- The Washington Times - Friday, February 10, 2006

If the reader will permit: a small measure of awe from an old photographer brought face to face with today’s technology.

Recently, after several years of shooting with a shirt-pocket camera, I felt the need to upgrade. The little ones are marvels but so limited.

I went to Penn Camera in Northern Virginia, because their salespeople actually know their products, and bought a Canon EOS 20D digital SLR (single-lens reflex) with the 17-85 mm zoom lens, a 50 mm lens and some other things. At $2,300 in all, it wasn’t a stocking stuffer. But it is a real camera.

Now, when you follow technology you get blase. Everything is five times as fast every six months, ho-hum.

But it made me reflect on the changes in cameras since I came aboard The Washington Times as defense writer in the early eighties. If you had described the 20D to me then, I’d have said you needed medication.

It’s a lovely, well-designed machine: Fast quiet autofocus that seldom fails, intelligent autoexposure that usually cures backlighting by itself, variable sensitivity to light (analogous to choosing different film speeds), resolution changeable on the fly, all the portrait and nightscape modes that have become common, with manual operation if you want it, and an on-camera flash that sets exposure according to the distance to the focused subject.

We are used to all of this now. We think it’s reasonable. But on military stories I used to put film of different speeds in different cameras in case I went from sunlight to inside a bunker.

Now, set the film speed for the particular shot. On a story in Angola I carried 200 rolls of film instead of a few multigigabyte Lexar storage cards in a shirt pocket. Back then you missed shots because you couldn’t focus fast enough on, say, soldiers running toward you. The Canon will track-focus them.
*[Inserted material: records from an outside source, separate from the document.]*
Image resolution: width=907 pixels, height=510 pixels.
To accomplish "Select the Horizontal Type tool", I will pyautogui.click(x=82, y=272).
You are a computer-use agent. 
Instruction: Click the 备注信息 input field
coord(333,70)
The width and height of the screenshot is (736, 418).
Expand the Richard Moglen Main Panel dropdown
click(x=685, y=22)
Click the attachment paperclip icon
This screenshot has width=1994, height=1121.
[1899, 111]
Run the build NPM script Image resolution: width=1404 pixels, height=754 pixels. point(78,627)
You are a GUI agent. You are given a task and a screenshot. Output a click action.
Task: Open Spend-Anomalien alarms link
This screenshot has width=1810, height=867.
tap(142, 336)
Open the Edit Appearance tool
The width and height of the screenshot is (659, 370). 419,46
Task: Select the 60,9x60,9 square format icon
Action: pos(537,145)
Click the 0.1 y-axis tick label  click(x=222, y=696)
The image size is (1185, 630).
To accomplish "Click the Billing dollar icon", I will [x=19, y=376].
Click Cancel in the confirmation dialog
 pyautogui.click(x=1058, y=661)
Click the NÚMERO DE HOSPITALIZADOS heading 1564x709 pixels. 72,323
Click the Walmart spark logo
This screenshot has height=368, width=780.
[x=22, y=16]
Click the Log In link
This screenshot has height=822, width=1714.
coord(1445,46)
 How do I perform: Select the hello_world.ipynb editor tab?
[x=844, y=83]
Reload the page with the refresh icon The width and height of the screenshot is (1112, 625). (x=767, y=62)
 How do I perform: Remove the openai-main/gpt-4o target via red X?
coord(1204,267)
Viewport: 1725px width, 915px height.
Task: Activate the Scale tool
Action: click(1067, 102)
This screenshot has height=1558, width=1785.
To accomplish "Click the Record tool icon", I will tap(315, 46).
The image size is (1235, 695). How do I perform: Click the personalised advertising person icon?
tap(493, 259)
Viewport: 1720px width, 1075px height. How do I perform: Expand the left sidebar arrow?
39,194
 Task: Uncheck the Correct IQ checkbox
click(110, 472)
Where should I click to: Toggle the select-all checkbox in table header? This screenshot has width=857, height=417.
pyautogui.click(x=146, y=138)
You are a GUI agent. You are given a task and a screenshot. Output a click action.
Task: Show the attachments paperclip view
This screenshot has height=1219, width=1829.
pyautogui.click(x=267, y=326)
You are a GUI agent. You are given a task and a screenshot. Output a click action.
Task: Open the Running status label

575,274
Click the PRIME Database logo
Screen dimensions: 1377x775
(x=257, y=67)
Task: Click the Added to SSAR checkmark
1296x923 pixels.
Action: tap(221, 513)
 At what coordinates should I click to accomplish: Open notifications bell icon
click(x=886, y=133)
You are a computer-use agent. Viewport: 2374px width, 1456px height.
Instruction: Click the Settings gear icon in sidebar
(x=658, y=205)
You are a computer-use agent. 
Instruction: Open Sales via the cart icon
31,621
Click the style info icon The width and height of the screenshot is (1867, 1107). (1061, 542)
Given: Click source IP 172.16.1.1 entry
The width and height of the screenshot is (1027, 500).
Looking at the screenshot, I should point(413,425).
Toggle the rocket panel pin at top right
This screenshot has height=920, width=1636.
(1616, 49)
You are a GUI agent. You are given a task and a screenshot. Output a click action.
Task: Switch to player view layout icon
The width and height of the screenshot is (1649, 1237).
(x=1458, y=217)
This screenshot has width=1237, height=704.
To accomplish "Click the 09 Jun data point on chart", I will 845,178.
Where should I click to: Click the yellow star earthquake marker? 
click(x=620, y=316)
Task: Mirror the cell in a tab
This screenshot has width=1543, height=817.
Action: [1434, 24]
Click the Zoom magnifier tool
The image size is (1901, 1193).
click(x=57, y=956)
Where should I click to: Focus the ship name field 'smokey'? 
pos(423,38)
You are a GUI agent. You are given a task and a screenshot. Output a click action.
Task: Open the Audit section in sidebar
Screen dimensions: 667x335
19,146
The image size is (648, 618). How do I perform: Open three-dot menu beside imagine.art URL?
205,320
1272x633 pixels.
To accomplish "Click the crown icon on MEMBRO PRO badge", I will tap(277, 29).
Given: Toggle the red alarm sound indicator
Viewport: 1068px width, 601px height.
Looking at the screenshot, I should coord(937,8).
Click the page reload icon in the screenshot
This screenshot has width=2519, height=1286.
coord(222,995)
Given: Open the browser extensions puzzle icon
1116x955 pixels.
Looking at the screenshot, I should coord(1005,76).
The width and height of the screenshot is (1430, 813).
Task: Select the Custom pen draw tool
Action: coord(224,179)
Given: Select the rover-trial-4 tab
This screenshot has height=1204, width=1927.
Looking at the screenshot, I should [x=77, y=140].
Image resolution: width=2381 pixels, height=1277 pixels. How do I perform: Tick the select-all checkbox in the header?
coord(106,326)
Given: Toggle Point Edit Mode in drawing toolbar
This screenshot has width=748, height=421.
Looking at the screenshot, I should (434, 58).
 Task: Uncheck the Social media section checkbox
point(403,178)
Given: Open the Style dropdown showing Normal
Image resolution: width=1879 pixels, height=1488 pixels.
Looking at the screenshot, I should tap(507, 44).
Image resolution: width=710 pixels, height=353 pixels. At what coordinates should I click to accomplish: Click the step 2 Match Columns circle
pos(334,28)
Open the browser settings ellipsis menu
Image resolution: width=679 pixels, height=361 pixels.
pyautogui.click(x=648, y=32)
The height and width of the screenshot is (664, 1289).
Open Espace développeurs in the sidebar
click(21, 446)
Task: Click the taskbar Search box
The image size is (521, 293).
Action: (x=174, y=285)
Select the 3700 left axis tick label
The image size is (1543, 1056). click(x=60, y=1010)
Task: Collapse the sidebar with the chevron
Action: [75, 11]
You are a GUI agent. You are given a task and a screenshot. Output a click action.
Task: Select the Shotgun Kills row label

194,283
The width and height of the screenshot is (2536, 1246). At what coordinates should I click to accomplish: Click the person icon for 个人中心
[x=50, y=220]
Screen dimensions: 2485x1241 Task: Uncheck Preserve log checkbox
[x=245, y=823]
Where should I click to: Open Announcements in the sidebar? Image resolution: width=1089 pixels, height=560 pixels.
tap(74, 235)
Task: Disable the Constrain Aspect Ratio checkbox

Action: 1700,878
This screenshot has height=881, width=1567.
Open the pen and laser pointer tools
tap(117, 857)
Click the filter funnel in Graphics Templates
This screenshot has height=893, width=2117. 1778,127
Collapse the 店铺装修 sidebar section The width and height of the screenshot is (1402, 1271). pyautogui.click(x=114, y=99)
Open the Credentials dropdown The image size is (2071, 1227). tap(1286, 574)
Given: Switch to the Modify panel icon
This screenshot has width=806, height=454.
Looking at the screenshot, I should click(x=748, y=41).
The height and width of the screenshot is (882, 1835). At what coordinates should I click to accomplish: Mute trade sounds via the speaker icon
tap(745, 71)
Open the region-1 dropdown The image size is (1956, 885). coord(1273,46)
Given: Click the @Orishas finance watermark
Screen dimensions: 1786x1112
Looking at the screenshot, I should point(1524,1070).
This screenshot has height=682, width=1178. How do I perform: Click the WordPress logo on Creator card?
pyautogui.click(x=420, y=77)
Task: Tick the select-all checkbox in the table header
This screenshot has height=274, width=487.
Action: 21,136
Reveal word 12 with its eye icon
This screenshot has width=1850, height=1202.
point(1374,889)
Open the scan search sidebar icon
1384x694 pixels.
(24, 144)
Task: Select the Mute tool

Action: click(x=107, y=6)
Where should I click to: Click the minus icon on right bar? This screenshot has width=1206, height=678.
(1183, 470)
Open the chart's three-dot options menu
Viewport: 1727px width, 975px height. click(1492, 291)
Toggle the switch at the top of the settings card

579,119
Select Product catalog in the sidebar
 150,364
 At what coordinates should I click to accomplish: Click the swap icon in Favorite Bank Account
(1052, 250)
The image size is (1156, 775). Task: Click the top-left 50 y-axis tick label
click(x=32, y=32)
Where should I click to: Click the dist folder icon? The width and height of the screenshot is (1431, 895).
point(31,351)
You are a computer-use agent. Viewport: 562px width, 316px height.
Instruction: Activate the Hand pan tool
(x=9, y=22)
But the truly astonishing change has been the advent of digital photo processing. The fairly young may think Adobe’s Photoshop and its brothers and cousins are just, you know, software. No. They are magic. To see this you have to remember how things were not very long ago.

On a shoot in some forsaken war zone or somewhere, you would take 10 shots of everything, bracketing like crazy, because you couldn’t be sure that the subject hadn’t blinked at the wrong moment. Touching up photos, especially in color, was tricky, time-consuming, and real expensive. Many kinds of film were not very forgiving of poor exposure. And of course you had to get the film to the newspaper instead of e-mailing images from a hotel room.

Today, I use ACDSee 8.0 to fix mistakes. (Photoshop is the industry standard, but it’s hard to use and not necessary for most things.) Cropping takes 20 seconds. You can correct exposure — highlights, shadows, midrange tones — with the histogram and sliders. Used to be, just fixing red-eye took a lab with trained technicians instead of a couple of clicks. Should you want to get creative, changing backgrounds and using all sorts of special effects is now easy. What it amounts to is having a fully equipped photo lab on a disk. It’s wild.

Further, and I’ll get disagreement, I’m not sure that a high-resolution computer screen isn’t superior to paper for looking at photographs. Paper gives better detail. On the other hand, it doesn’t emit light. Especially with nightscapes and flowers and such, the glowing screen produces a much preferable picture. I know a fair number of people who simply don’t print their photos. And, of course, by the time you print a lot of 8-by-10s on a good printer with special paper, it stops being cheap.

It’s a different world, and a glorious one.